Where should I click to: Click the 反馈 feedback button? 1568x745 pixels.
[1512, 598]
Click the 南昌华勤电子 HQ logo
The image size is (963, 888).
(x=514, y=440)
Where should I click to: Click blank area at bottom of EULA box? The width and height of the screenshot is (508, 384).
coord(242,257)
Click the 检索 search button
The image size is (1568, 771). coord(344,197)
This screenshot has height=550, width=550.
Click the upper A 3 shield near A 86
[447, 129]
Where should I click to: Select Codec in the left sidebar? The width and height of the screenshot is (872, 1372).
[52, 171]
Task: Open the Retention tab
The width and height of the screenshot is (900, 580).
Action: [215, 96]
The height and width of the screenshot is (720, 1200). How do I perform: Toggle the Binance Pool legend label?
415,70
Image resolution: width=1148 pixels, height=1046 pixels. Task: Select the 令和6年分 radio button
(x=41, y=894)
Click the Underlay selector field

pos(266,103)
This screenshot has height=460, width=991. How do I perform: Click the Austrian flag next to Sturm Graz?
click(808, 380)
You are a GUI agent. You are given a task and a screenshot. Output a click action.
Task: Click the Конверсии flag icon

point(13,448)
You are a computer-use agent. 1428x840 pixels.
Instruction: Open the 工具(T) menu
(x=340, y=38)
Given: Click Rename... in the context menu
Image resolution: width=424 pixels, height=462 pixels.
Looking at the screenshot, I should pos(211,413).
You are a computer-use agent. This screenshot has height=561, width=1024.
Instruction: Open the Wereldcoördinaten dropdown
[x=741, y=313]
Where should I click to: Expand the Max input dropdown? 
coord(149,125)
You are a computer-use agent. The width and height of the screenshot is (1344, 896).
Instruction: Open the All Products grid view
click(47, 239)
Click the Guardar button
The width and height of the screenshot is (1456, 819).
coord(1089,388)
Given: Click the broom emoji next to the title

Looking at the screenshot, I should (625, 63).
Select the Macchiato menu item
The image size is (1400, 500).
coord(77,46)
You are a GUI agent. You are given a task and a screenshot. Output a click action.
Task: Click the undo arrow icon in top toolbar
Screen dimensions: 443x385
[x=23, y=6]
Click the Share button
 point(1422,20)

- _EXERCISE DIRECTIONS_:
Rewrite the records above so that every "dropdown" becomes "drop-down list". Leave everything else unchanged.

- _COMPLETE ANSWER_:
Where should I click to: Click the 反馈 feedback button? 1568x745 pixels.
[1512, 598]
Click the 南昌华勤电子 HQ logo
The image size is (963, 888).
(x=514, y=440)
Where should I click to: Click blank area at bottom of EULA box? The width and height of the screenshot is (508, 384).
coord(242,257)
Click the 检索 search button
The image size is (1568, 771). coord(344,197)
This screenshot has height=550, width=550.
Click the upper A 3 shield near A 86
[447, 129]
Where should I click to: Select Codec in the left sidebar? The width and height of the screenshot is (872, 1372).
[52, 171]
Task: Open the Retention tab
The width and height of the screenshot is (900, 580).
Action: [215, 96]
The height and width of the screenshot is (720, 1200). How do I perform: Toggle the Binance Pool legend label?
415,70
Image resolution: width=1148 pixels, height=1046 pixels. Task: Select the 令和6年分 radio button
(x=41, y=894)
Click the Underlay selector field

pos(266,103)
This screenshot has height=460, width=991. How do I perform: Click the Austrian flag next to Sturm Graz?
click(808, 380)
You are a GUI agent. You are given a task and a screenshot. Output a click action.
Task: Click the Конверсии flag icon

point(13,448)
You are a computer-use agent. 1428x840 pixels.
Instruction: Open the 工具(T) menu
(x=340, y=38)
Given: Click Rename... in the context menu
Image resolution: width=424 pixels, height=462 pixels.
Looking at the screenshot, I should pos(211,413).
You are a computer-use agent. This screenshot has height=561, width=1024.
Instruction: Open the Wereldcoördinaten drop-down list
[x=741, y=313]
Where should I click to: Expand the Max input drop-down list? 
coord(149,125)
You are a computer-use agent. The width and height of the screenshot is (1344, 896).
Instruction: Open the All Products grid view
click(47, 239)
Click the Guardar button
The width and height of the screenshot is (1456, 819).
coord(1089,388)
Given: Click the broom emoji next to the title

Looking at the screenshot, I should (625, 63).
Select the Macchiato menu item
The image size is (1400, 500).
coord(77,46)
You are a GUI agent. You are given a task and a screenshot. Output a click action.
Task: Click the undo arrow icon in top toolbar
Screen dimensions: 443x385
[x=23, y=6]
Click the Share button
 point(1422,20)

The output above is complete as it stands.